A lot of Sun Salutations.  I learned Surya Namaskar A and B, forward bend holding the toes, forward bend with the hands under the feet, Triangle on both sides, Revolved Triangle, Side Angle and Revolved Side Angle, Seated Forward Bend, Meditation and Final Savasana.

In the evening a went to Yin with Star at Hot Yoga 8.  I hope with a combination of Yin and Ashtanga I can open my body. 

My flexibility isn't where I would like it to be.

Sunday, May 5, 2013

Tibetan Singing Bowls - Sound Yoga

I never had heard of it before last week but today I did a meditation led by my instructor Dr. John Casey using Tibetan singing bowls.

 We met at Gwen's apartment in Venice Beach.  Dr.  Casey led an hour meditation where he placed the bowls on my chest and abdomen during different times in the mediation.  At one point I had two bowls on me but I never had three like in this picture.
 Sometimes the bowls were close to my ear.  I am not sure how close because my eyes were closed the whole time.
 I was happy he put a bowl on my heart because I am trying to get over a lot of heartbreak right now.


Friday, May 4, 2012

Head Drawing - Give it 5 years

It is weird when you go to draw.  You never know how you are going to do.  When I walk into the Bikram studio I am not sure if I am going to have a day when I am flexible and feel light or I am going to be unflexible and heavy with out any balance.  When I go to draw sometimes I am tired and distracted and I go still crank out a good drawing or I can be full of life and rested (like last night) and not hit my best.

Here is my latest picture of Kwante.  I think I was a little heavy handed with it.  It doesn't have the ethereal quality of some of my other drawings.  Rick worked with me on nose and mouth.  He didn't have any criticism about the shape of the eyes so hopefully my work with Vanderpoehl is helping me with that.  I noticed the guy drawing next to me had a less rigid drawing.  But one woman in the class came up and said I had a dead on likeness that made me feel good.

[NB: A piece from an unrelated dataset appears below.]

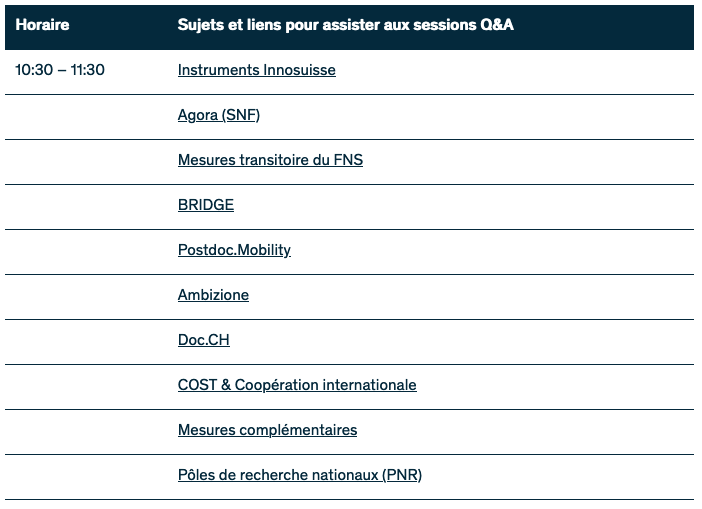This screenshot has width=702, height=509.
Task: Open Mesures transitoire du FNS link
Action: pos(270,160)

What  I did notice yesterday is that I am comfortable with the charcoal pencil in my hand.  For so many years I felt awkward holding that damned pencil.  Now I am ok with it.  I guess it is like Ted said to me yesterday at Bikram Studio City when I complained about my shoulder hurting during the poses and my knees (I didn't even talk to him about how my feet don't feel good at all) anyway he said if you practice 5 years your body will change.  I was thinking how I did practice 5 years and my body did change and I stopped and now how I have to do those five years all over again.  First that made me sad and now I realize what's 5 years of yoga - I was going to do that anyway.

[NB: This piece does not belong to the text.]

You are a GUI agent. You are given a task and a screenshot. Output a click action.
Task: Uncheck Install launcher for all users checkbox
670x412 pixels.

It has taken me about 4 years to get comfortable with the charcoal pencil.  Maybe I will feel even better after five.

Friday, April 27, 2012

Rick Morris Class

Feel pretty good about this drawing I did in Rick's Class last night.  He said I had a good block in.   My materials suck.  I am going to buy some materials today.  I always say I am going to but I don't.

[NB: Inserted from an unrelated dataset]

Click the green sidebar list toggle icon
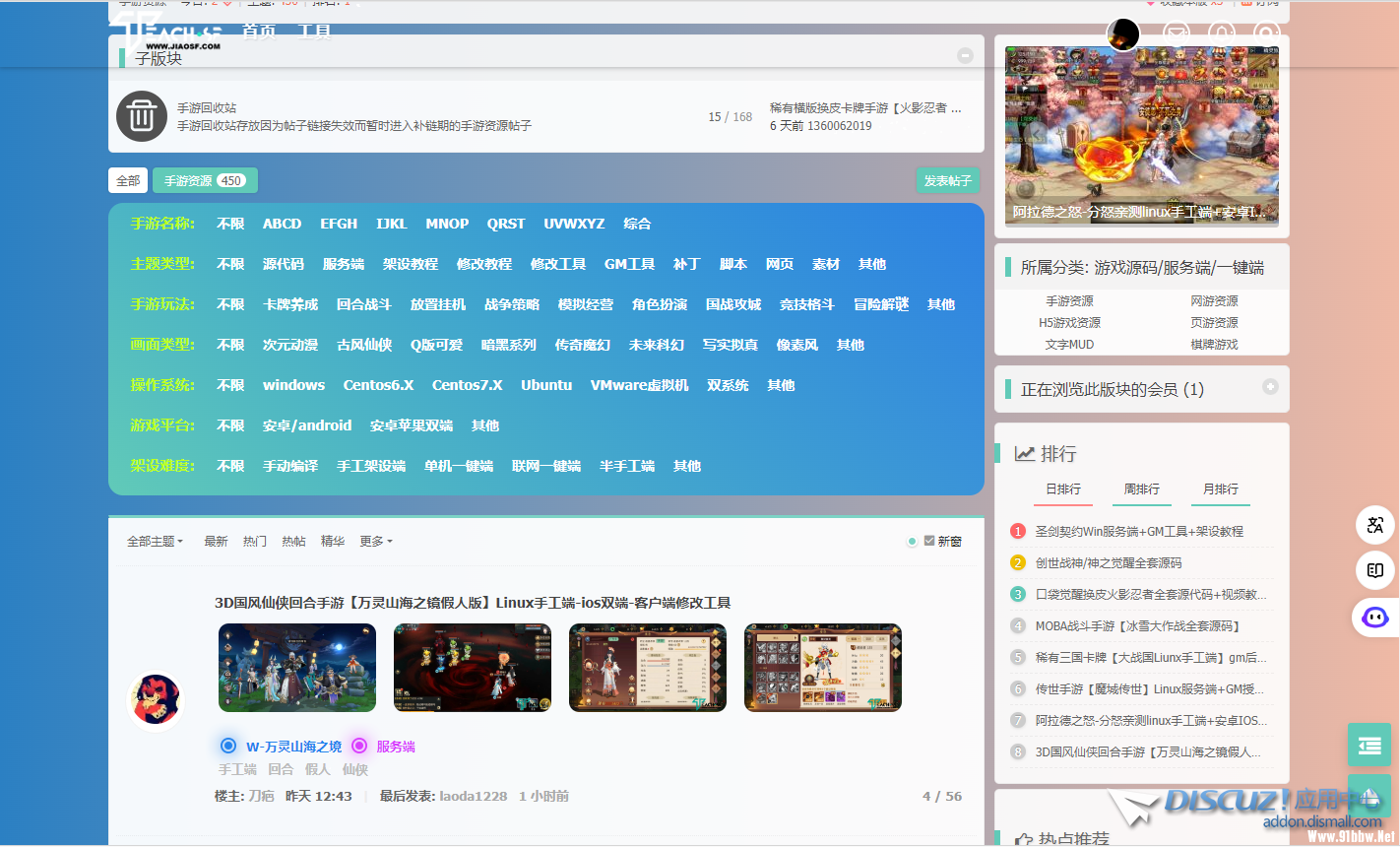[1368, 746]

It was the first time in there that I wasn't exhausted which is a huge plus.  Atleast I think it is a plus.  Sometimes in Bikram yoga they say how you feel before you go in the room doesn't really mean anything to how you will perform in the room.  I don't know if that is they same before drawing.  I have to experiment with that.  You can feel like utter shit before Bikram and then perform well in the room or you can feel great and have a shitty class.

Drawing I think it helps to feel good.  But I haven't drawn consistently enough to be totally sure.

I went to Bikram before I drew and I ate a Trader Joe's salad in my car before the class at 3 Kicks. I guess my goal for next class is to get some good materials and a nice tackle box like a never have had and put a more serious artist face on the whole thing.

Some how my Wolf pencils don't work well for Head Drawing with Rick the way they did with Glenn Orbik.  The generals work a lot better for Tonal Drawing.